Quadrature-based smoothers for strongly varying problems

John R. Baumgardner

Los Alamos National Laboratory

Paul O. Frederickson

Cray Research, Inc. and Los Alamos National Laboratory


Abstract

Smoothers can have a strong effect on both the convergence rate of a multigrid algorithm and on the cost per iteration. The potential for improvement of convergence is particularly high when the problem being solved is one with strongly varying coefficients, and some smoothers are very expensive when used on a massively parallel computer.

We describe an algorithm for generating a sparse matrix Z that serves very well as a parallel smoother, with nearly optimal convergence rate. Moreover, the algorithm which constructs Z is itself highly parallel, and uses only local information about the sparse matrix A that the multigrid algorithm is inverting.
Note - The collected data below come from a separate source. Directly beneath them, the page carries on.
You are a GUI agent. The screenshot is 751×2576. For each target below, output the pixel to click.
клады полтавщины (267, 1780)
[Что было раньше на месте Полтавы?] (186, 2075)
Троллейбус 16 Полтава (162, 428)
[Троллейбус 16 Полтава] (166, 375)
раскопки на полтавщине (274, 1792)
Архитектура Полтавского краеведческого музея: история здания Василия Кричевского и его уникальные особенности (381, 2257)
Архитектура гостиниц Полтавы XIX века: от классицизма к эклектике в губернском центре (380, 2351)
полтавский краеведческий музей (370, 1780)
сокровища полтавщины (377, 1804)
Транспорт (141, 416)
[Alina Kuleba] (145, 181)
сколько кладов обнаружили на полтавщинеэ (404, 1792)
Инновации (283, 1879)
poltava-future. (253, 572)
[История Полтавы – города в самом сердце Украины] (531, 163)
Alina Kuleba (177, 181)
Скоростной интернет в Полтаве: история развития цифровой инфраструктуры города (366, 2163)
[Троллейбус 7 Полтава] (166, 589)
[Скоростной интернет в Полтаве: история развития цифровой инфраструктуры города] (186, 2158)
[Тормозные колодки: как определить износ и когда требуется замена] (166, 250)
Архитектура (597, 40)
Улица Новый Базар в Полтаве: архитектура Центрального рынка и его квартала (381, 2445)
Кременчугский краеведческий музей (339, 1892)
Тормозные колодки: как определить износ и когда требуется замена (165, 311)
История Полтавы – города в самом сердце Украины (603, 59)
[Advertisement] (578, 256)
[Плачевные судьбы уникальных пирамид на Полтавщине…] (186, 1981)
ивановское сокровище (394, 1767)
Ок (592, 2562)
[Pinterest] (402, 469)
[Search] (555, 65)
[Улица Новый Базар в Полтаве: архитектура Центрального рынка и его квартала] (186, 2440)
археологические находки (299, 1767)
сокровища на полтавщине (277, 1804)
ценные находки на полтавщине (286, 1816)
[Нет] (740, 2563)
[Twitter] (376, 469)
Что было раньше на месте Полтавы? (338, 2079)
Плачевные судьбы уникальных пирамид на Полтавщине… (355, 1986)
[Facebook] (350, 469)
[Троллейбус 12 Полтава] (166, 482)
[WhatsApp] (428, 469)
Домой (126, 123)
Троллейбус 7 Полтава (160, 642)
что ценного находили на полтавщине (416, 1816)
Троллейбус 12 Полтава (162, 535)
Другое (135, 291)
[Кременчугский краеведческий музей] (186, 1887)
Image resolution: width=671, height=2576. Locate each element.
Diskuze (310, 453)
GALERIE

Our smoother Z is defined by means of a quadrature over the null-space of the projection operator. More specifically, Z is defined to minimize a quadratic functional the main component of which is a quadrature approximation to a weighted L_2 norm of the residual after one iteration. The minimization may be constrained by equations the smoother should satisfy in particular situations. In particular, we usually constrain the smoother to have a given sparsity pattern. This may be taken to be the sparsity pattern of the sparse matrix A, but this is certainly not the only pattern one may wish to consider.

We observe that these quadrature based smoothers are very close to the best smoothers of the same sparsity pattern, and far superior to the more usual sparse smoothers.